Ik wist eerst (buiten vriendschapsbandjes maken) niet wat ik moest doen. Wat kan ik knutselen rond handwerk mét pubers? Dit is al meteen niet de gemakkelijkste leeftijd om mee te knutselen. Laat staan dat ik hen moet bezighouden met iets creatiefs en iets wat niet te lang duurt, mits hun concentratie ook beperkt zal zijn.
Ik koos een werkje uit waarbij ze een aantal dingen moesten verzamelen en meebrengen naar de les. 6 bierdopjes, een takje, een stuk karton. Ik liet hen eerst het karton zwart verven. Dan liet ik hen er een laagje zout over strooien (met een winters-sneeuw effect). De volgende stap is dat een deel van de groep zijn takje al met sterke lijm kon oplijmen, de andere helft van de groep begon met een notenkraker hun dopjes in 2 te plooien. Dit zullen dan de bloemblaadjes vormen op het blad. Wanneer ze klaar waren, wisselden ze van taak. De lijm ging door en ook de bierdopjes moesten opgekleefd worden. Al bij al vond ik het zelf een leuke opdracht, al had ik veel stress. Van nature uit ben ik een redelijke zenuwpees en durf ik me wel eens druk te maken om/in kleine dingen. Ik kon dan ook niet verbergen dat ik zenuwachtig was en Kristel merkte ook dat ik knutselen niet echt leuk vond. Wat ik leuker vond, was het zelf deelnemen aan de knutselactiviteiten. Dit vond ik leuker dan zelf de leiding erin te moeten nemen.
Ik heb er zeker uit geleerd. Ik ben nogal een leidingnemend type, onbewust. Bij knutselen (en activiteiten die me niet liggen) verlies ik dat leidingsgevende en wordt ik algauw onzeker. Bang om te laten merken dat het mij niet ligt, dat ik er geen plezier aan beleef en het liefst van al zo snel mogelijk voort wil doen.
Ook had ik daardoor de groep niet onder controle. Erika was plots weg en Anne-Laure moest me erop wijzen. Ik ging ervan uit dat zij nog iets nodig had, of naar het toilet was. Puur omdat dit mijn eigen klasgenoot is. Maar ze leefde zich al in als puber (op aanvraag van Kristel). Dit gaf me iets meer grip... Ik hield ze nauwlettend in het oog. Ik nam zelf niet deel aan de activiteit en bleef zitten op mijn stoel ipv rond te lopen. Ik veronderstel dat pubers al wel op zich kunnen knutselen en vond de opdracht ook niet zo moeilijk. Het was eerder precisie werk dan concentratie. Ik zette me op mijn stoel en boog mee over tafel, met de ellebogen erop. Dit gaf, volgens Kristel, dan wel een goede deelnemende indruk ipv achteruit te leunen met armen over elkaar. Ik was betrokken en volgde mijn groepje.

**AANGELEVERDE GEGEVENS**.
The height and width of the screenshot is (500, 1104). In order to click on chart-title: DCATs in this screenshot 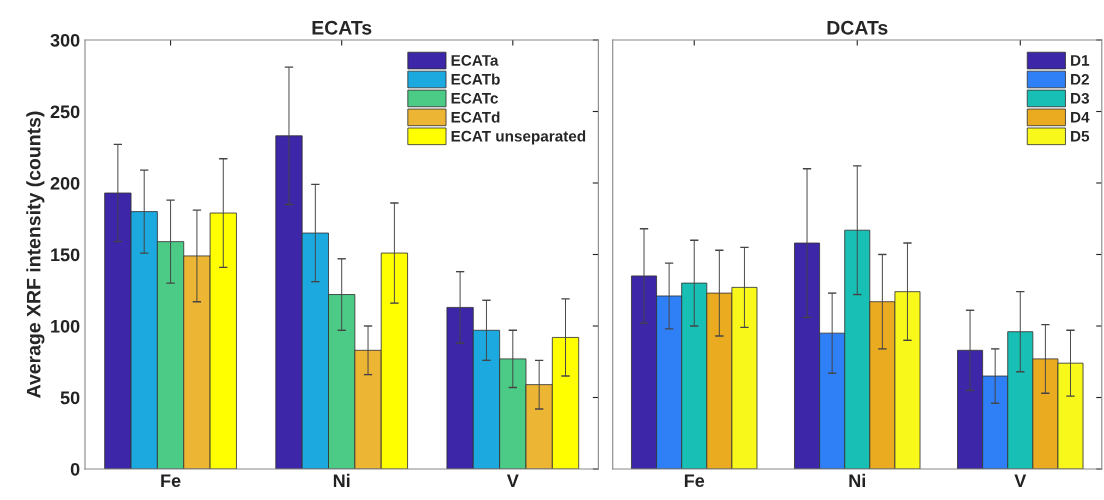, I will do `click(858, 28)`.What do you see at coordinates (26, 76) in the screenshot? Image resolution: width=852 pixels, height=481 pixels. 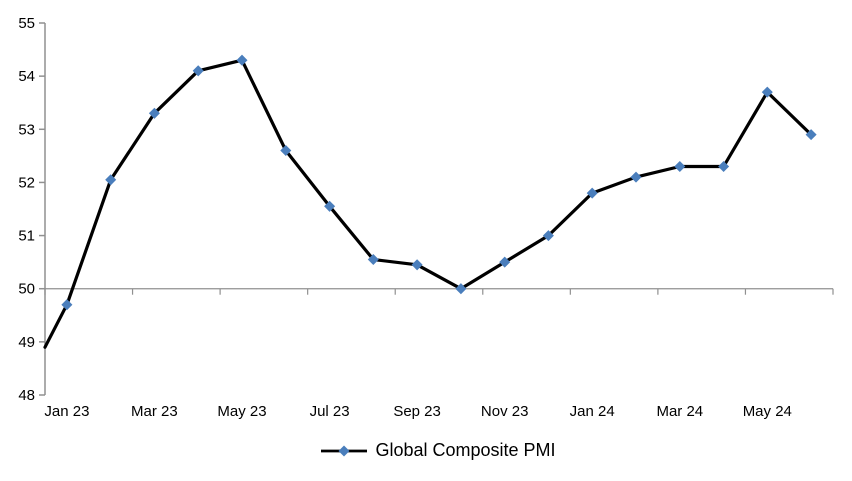 I see `y-axis-tick-label: 54` at bounding box center [26, 76].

**OPDRACHT**. Kopieer letterlijk het stuk uit het tekstfragment over knutselen met pubers dat begint bij "Ik heb er zeker" en eindigt bij "voort wil doen.". De gegevens hebben hier geen enkele betekenis.

**UITWERKING**.
Ik heb er zeker uit geleerd. Ik ben nogal een leidingnemend type, onbewust. Bij knutselen (en activiteiten die me niet liggen) verlies ik dat leidingsgevende en wordt ik algauw onzeker. Bang om te laten merken dat het mij niet ligt, dat ik er geen plezier aan beleef en het liefst van al zo snel mogelijk voort wil doen.